--- begin ---

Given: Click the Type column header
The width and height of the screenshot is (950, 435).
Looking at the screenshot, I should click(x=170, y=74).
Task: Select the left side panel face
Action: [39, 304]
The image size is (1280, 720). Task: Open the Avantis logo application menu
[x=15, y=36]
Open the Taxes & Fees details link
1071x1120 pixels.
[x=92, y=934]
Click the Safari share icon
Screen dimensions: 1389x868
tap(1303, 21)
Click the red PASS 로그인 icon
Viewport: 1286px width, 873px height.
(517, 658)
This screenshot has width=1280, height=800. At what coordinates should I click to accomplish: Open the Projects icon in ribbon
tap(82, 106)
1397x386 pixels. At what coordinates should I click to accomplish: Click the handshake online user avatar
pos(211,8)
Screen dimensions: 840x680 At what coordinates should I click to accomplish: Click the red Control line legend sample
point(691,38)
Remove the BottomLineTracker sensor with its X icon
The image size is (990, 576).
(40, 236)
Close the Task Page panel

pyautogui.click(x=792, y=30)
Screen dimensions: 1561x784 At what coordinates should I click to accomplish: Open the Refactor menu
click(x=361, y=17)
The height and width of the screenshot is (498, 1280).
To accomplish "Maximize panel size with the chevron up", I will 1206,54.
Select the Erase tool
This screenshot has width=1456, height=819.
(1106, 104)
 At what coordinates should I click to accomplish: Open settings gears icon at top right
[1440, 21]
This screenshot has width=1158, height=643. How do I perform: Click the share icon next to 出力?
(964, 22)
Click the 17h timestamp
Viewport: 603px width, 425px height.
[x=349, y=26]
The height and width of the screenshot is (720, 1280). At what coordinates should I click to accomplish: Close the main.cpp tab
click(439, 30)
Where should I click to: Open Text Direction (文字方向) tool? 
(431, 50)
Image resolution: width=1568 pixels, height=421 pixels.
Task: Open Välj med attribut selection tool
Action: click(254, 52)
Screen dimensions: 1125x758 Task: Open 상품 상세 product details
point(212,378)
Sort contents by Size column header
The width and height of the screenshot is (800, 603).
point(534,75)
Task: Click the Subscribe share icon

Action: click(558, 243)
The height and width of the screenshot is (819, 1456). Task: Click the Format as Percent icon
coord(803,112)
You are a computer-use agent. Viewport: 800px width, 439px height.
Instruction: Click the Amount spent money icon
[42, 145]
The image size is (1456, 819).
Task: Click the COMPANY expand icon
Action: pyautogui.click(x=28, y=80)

--- end ---

• [Exercise brief] Rewrite the data above with every instance of "column header" changed to "column heading" and nothing else altered.

• [Task solution]
Given: Click the Type column heading
The width and height of the screenshot is (950, 435).
Looking at the screenshot, I should click(x=170, y=74).
Task: Select the left side panel face
Action: [39, 304]
The image size is (1280, 720). Task: Open the Avantis logo application menu
[x=15, y=36]
Open the Taxes & Fees details link
1071x1120 pixels.
[x=92, y=934]
Click the Safari share icon
Screen dimensions: 1389x868
tap(1303, 21)
Click the red PASS 로그인 icon
Viewport: 1286px width, 873px height.
(517, 658)
This screenshot has width=1280, height=800. At what coordinates should I click to accomplish: Open the Projects icon in ribbon
tap(82, 106)
1397x386 pixels. At what coordinates should I click to accomplish: Click the handshake online user avatar
pos(211,8)
Screen dimensions: 840x680 At what coordinates should I click to accomplish: Click the red Control line legend sample
point(691,38)
Remove the BottomLineTracker sensor with its X icon
The image size is (990, 576).
(40, 236)
Close the Task Page panel

pyautogui.click(x=792, y=30)
Screen dimensions: 1561x784 At what coordinates should I click to accomplish: Open the Refactor menu
click(x=361, y=17)
The height and width of the screenshot is (498, 1280).
To accomplish "Maximize panel size with the chevron up", I will 1206,54.
Select the Erase tool
This screenshot has width=1456, height=819.
(1106, 104)
 At what coordinates should I click to accomplish: Open settings gears icon at top right
[1440, 21]
This screenshot has width=1158, height=643. How do I perform: Click the share icon next to 出力?
(964, 22)
Click the 17h timestamp
Viewport: 603px width, 425px height.
[x=349, y=26]
The height and width of the screenshot is (720, 1280). At what coordinates should I click to accomplish: Close the main.cpp tab
click(439, 30)
Where should I click to: Open Text Direction (文字方向) tool? 
(431, 50)
Image resolution: width=1568 pixels, height=421 pixels.
Task: Open Välj med attribut selection tool
Action: click(254, 52)
Screen dimensions: 1125x758 Task: Open 상품 상세 product details
point(212,378)
Sort contents by Size column heading
The width and height of the screenshot is (800, 603).
point(534,75)
Task: Click the Subscribe share icon

Action: click(558, 243)
The height and width of the screenshot is (819, 1456). Task: Click the Format as Percent icon
coord(803,112)
You are a computer-use agent. Viewport: 800px width, 439px height.
Instruction: Click the Amount spent money icon
[42, 145]
The image size is (1456, 819).
Task: Click the COMPANY expand icon
Action: pyautogui.click(x=28, y=80)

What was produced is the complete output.